Grant has posted some great suggestions for a new title tool on his blog “Avid Tips.” He’s hoping you all will weigh in with your ideas, either here or on his site, and then he hopes to collect all the material from both blogs (see my previous post) and present it to his friends at Avid. I think that’s a great idea, so I hope you will add your comments here or on Avid Tips and let us know what you’d like to see.

Meanwhile, I’ll add a few additional suggestions. Though I think the title tool needs to be scraped and replaced, there are some things that Avid could do short-term that would help, too.

For example:

  1. Improve the way a title’s bounding box resizes. No matter what you do, the size of the box that contains a title adjusts every time you change the font or font size — but, like an old Detroit seatbelt, the box can get tighter, but it can never get loser. When you switch to a font with narrower letters, the box gets smaller. If you then switch back to the original font, it doesn’t get bigger again, the line breaks change. Even undo doesn’t get around this bug.
  2. Put render files for changed titles where I want them.
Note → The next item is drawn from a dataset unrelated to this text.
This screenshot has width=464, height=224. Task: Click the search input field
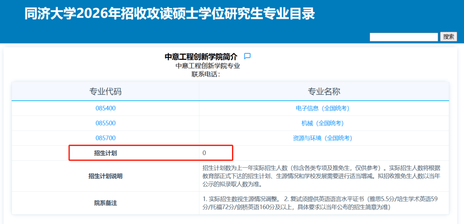(403, 37)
Every time I change a title, a new master clip is created — and it automatically goes into the same bin as the sequence that contained the original title. That’s not where I want them. Please let me specify a bin for these things.
  3. Work on the typography. I have a lot of fonts installed. They look fine in every application — except in the MC, where kerning is so uneven that it’s almost comical. No matter what font I pick I can’t make a good-looking title.

And finally, make it easier to create a series of similar titles. Let’s say I’ve made a title card I like. I now want to make 10 or 12 more with the same font, size, drop shadow, alignment, length and fade length. The easiest way to do that is to copy the title, put it into the source monitor, cut it in again, and modify the text. Sounds easy, right? Well, here are the steps:

  • Mark in and out on the existing title. Select the appropriate track. Hit command-option-c (copy to source monitor).
  • Mark in on the record monitor and edit the old title to a new position.
  • Park over the title, go into effects mode, then select the little “modify” button on the effects palette.
  • The title tool opens, change your text, resize the bounding box, as needed (#1, above).
  • Close the title tool. The precompute is saved (in the wrong place — #2, above).
  • So much for the first title of 10.
  • Now make another. Woops — the title I carefully placed in the source monitor is now gone, replaced by the full master clip of the modified title. So — start over at the top of the list.

All this to copy one title and change its text.